(Written task) Copy out the items word for word, from the line with "Click the graduation cap course icon" to the line with "[x=1357, y=767]", and leave the pictures out of your answer.

(Data extract)
■ ■ ■ ■ ■
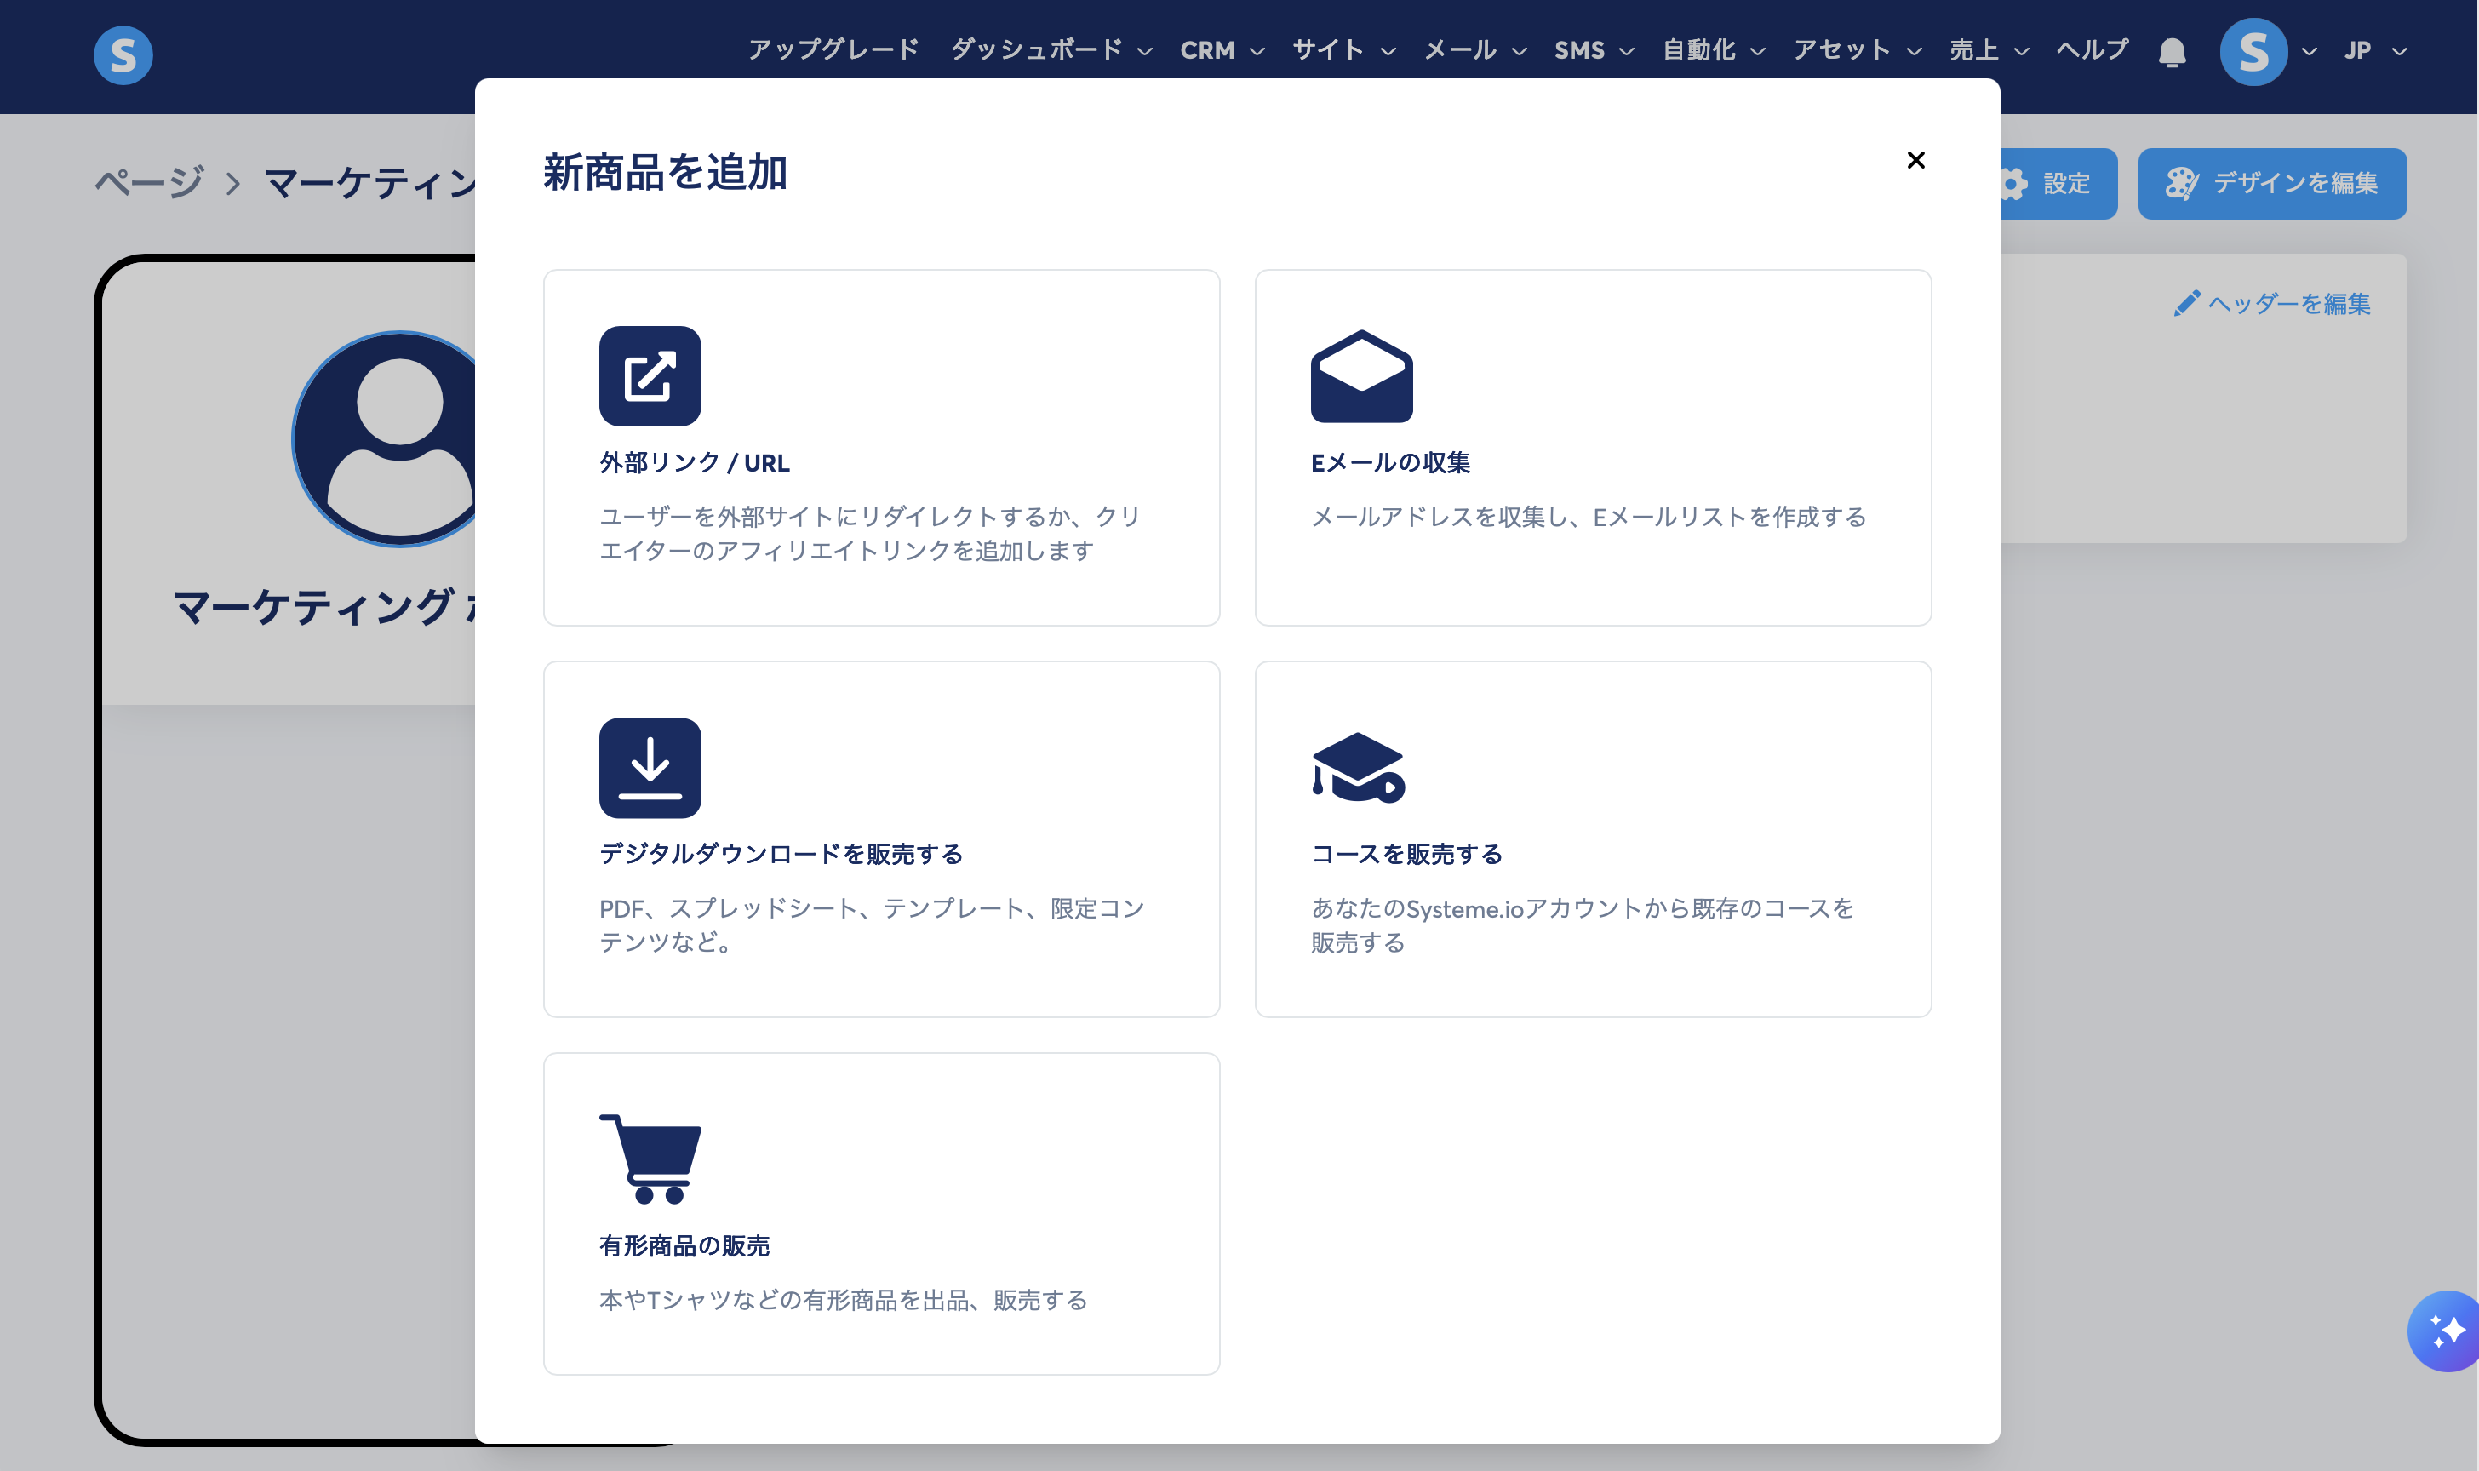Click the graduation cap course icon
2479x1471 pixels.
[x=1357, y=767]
■ ■ ■ ■ ■
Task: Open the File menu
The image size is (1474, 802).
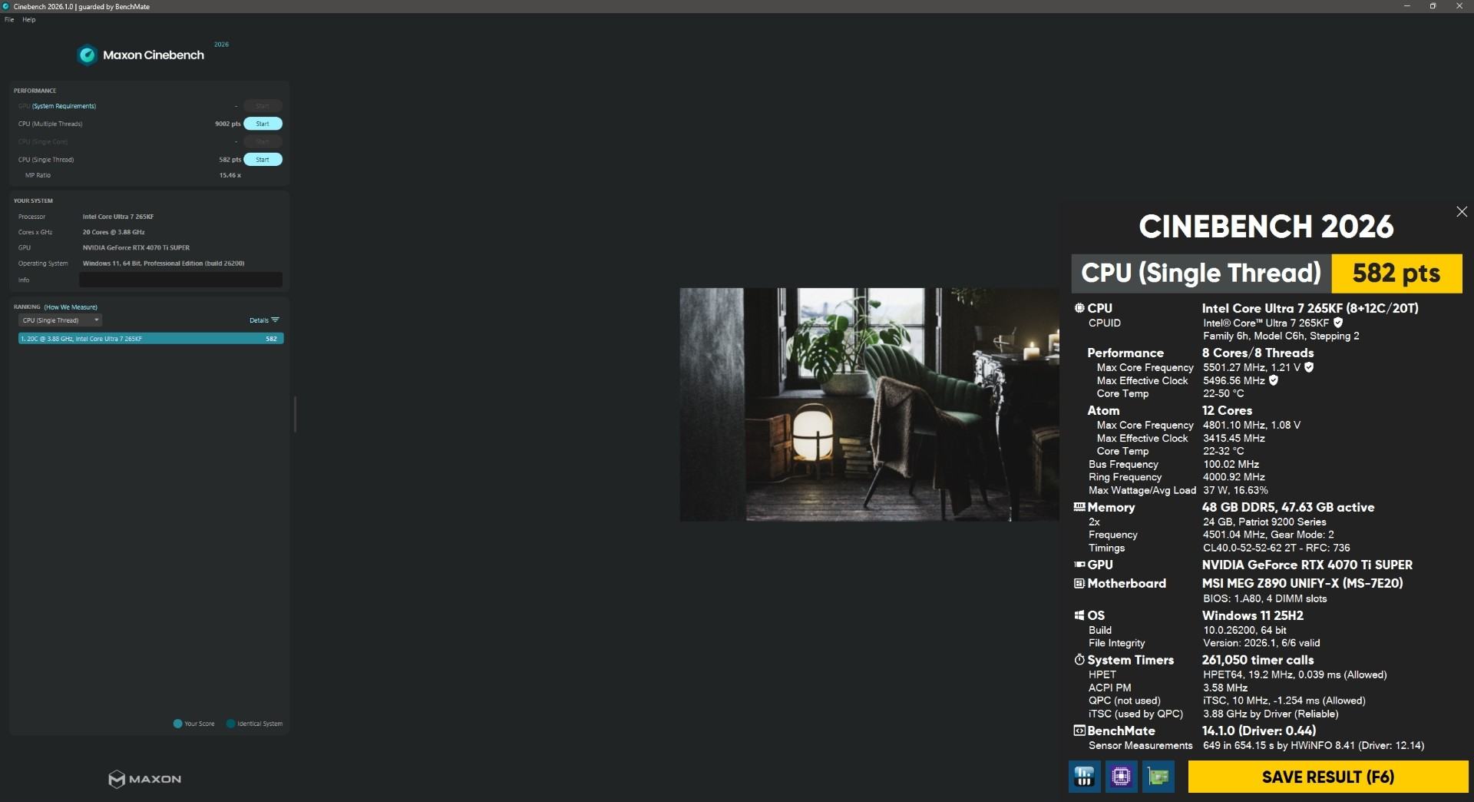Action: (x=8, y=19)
■ ■ ■ ■ ■
(Output below)
Click the graduation cap course icon
2479x1471 pixels.
[x=1357, y=767]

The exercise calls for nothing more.